Gørill Haugan graduated as a registered nurse (RN) in 1984. Currently, she works as a professor in health science at NTNU Department of public health and nursing, Faculty of medicine and health in Norway. Professor Haugan has been working as an academician since 1989, educating a great number of post-graduate health care students. As a part of NTNU Center for health promotion research, she takes actively part in a wide range of research studies on health promotion. Accordingly, professor Haugan is widely published in the field of health promotion among different populations, such as nursing home patients, long-term intensive care patients, adolescents and postnatal women. In particular, she has investigated the influence of nurse-patient interaction, self-transcendence, hope, meaning-in-life and spirituality on nursing home patients’ well-being and quality of life. Currently, she is the project leader of the NCR (Norwegian Council of Research) funded research project “Health promotion – worthwhile? A reorientation of the municipality health care services”, as well as the project “Health promoting factors in joy-of-life nursing homes”. In collaboration with Warsaw Medical University, Haugan has been part of a study on healthy and active aging in Poland. Moreover, she has an established collaboration with different universities in Norway, Poland, Turkey, Singapore, China, Uganda, Malta, Belgium, Netherlands, and Bulgaria etc. Professor Haugan is supervising a number of PhD-projects focusing on different aspects of nursing home care. Furthermore, she supervises a research study exploring seriously ill patients’ ‘will-power’ during advanced long-term medical treatment and intensive care in ICU units. She also supervises nursing education research. Her research orientation includes qualitative and quantitative methods. Specifically, her research has contributed to the validation and investigation of the psychometric properties of a number of scales central to nursing, health and well-being. Furthermore, she is the main editor of two Norwegian scientific anthologies on health promotion in the municipal health services and the specialized health services (Haugan & Rannestad 2014, 2016).
Monica Eriksson is Associate Professor in social policy (health promotion) at Åbo Akademi university Vasa, Finland. Current position as Senior Professor in public health and health promotion at University West, Department of Health Sciences, University West, Trollhättan, Sweden. Former Head of the Center on Salutogenesis, University West. Member of the Global Working Group on Salutogenesis 2007-2018. Defended a doctoral thesis in 2007, a systematic research synthesis, based on more than 450 scientific papers on studies using Antonovsky’s sense of coherence scale, title ”Unravelling the Mystery of Salutogenesis” (Eriksson 2007). Now continuing the analysis and following salutogenic research up to date. Main research focuses on salutogenesis in public health and health promotion research and practice where peoples’ abilities and resources are essential for health and wellbeing. The most recent research is on salutogenic factors for sustainable working life for nurses. Previously worked as a hospital based social worker, operative director of an umbrella organization for people with disabilities, later as the Nordic investigator of mobility of people with disabilities. “My clinical experience and practice has convinced me the resource perspective of public health and health promotion is the way forward for both research and effective interventions”.
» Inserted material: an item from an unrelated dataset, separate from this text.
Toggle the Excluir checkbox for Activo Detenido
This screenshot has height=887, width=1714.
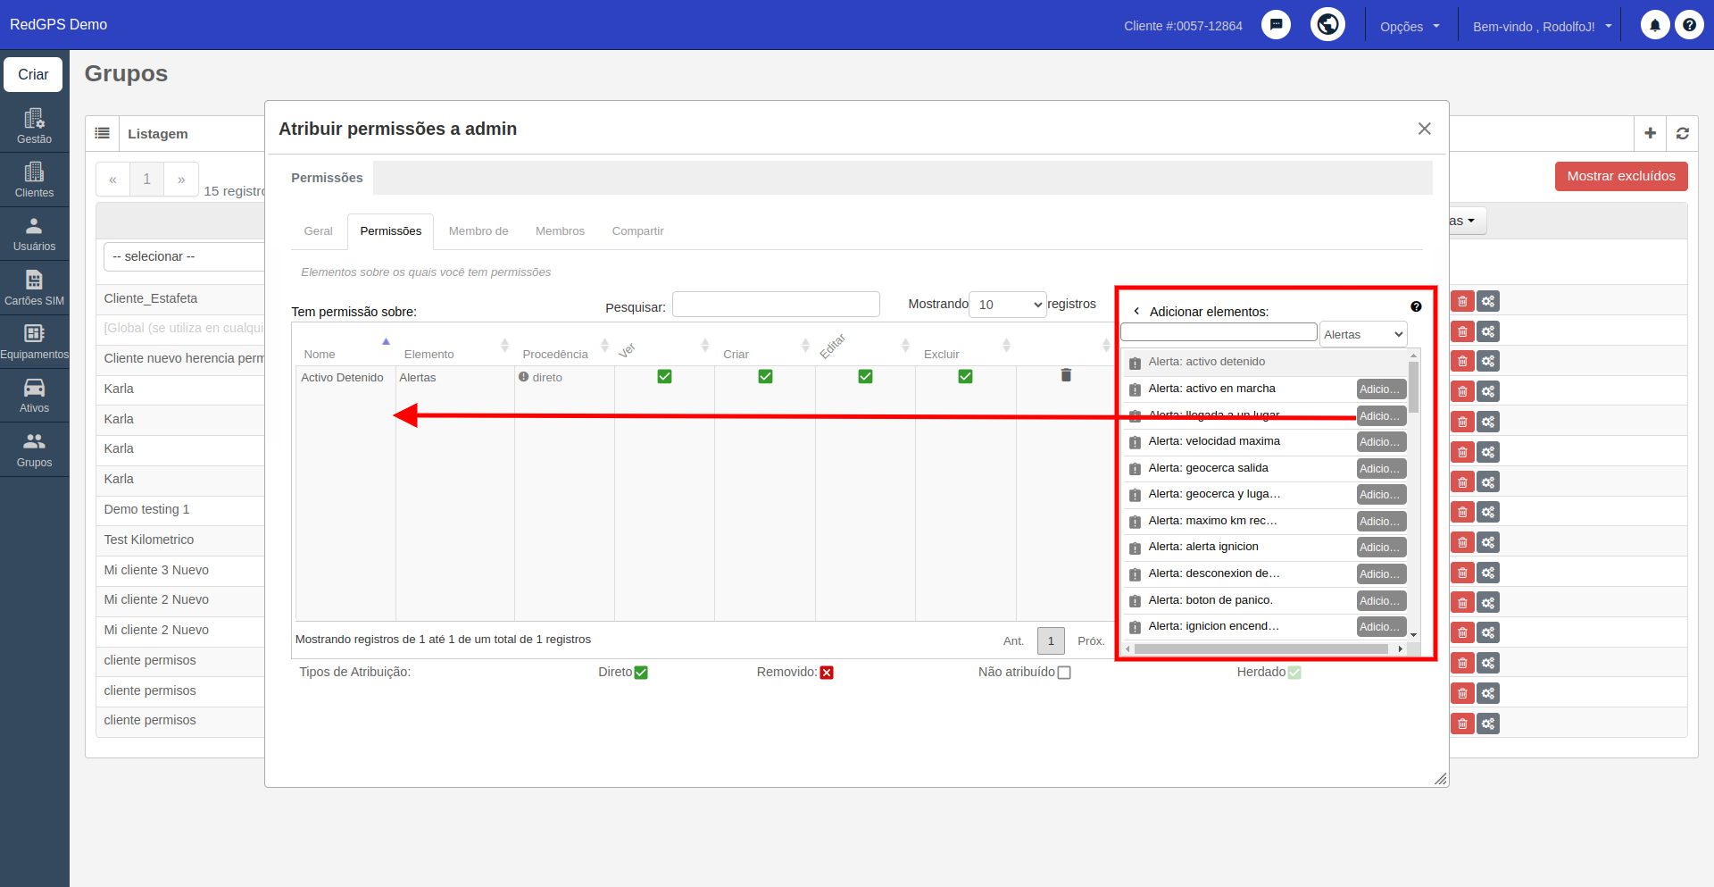coord(965,376)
This Open Access textbook represents a vital contribution to global health education, offering insights into health promotion as part of patient care for bachelor’s and master’s students in health care (nurses, occupational therapists, physiotherapists, radiotherapists, social care workers etc.) as well as health care professionals, and providing an overview of the field of health science and health promotion for PhD students and researchers.
Written by leading experts from seven countries in Europe, America, Africa and Asia, it first discusses the theory of health promotion and vital concepts. It then presents updated evidence-based health promotion approaches in different populations (people with chronic diseases, cancer, heart failure, dementia, mental disorders, long-term ICU patients, elderly individuals, families with newborn babies, palliative care patients) and examines different health promotion approaches integrated into primary care services.
This edited scientific anthology provides much-needed knowledge, translating research into guidelines for practice. Today’s medical approaches are highly developed; however, patients are human beings with a wholeness of body-mind-spirit. As such, providing high-quality and effective health care requires a holistic physical-psychological-social-spiritual model of health care is required. A great number of patients, both in hospitals and in primary health care, suffer from the lack of a holistic oriented health approach: Their condition is treated, but they feel scared, helpless and lonely. Health promotion focuses on improving people’s health in spite of illnesses. Accordingly, health care that supports/promotes patients’ health by identifying their health resources will result in better patient outcomes: shorter hospital stays, less re-hospitalization, being better able to cope at home and improved well-being, which in turn lead to lower health-care costs.
This scientific anthology is the first of its kind, in that it connects health promotion with the salutogenic theory of health throughout the chapters. We here expand the understanding of health promotion beyond health protection and disease prevention. The book focuses on describing and explaining salutogenesis as an umbrella concept, not only as the key concept of sense of coherence.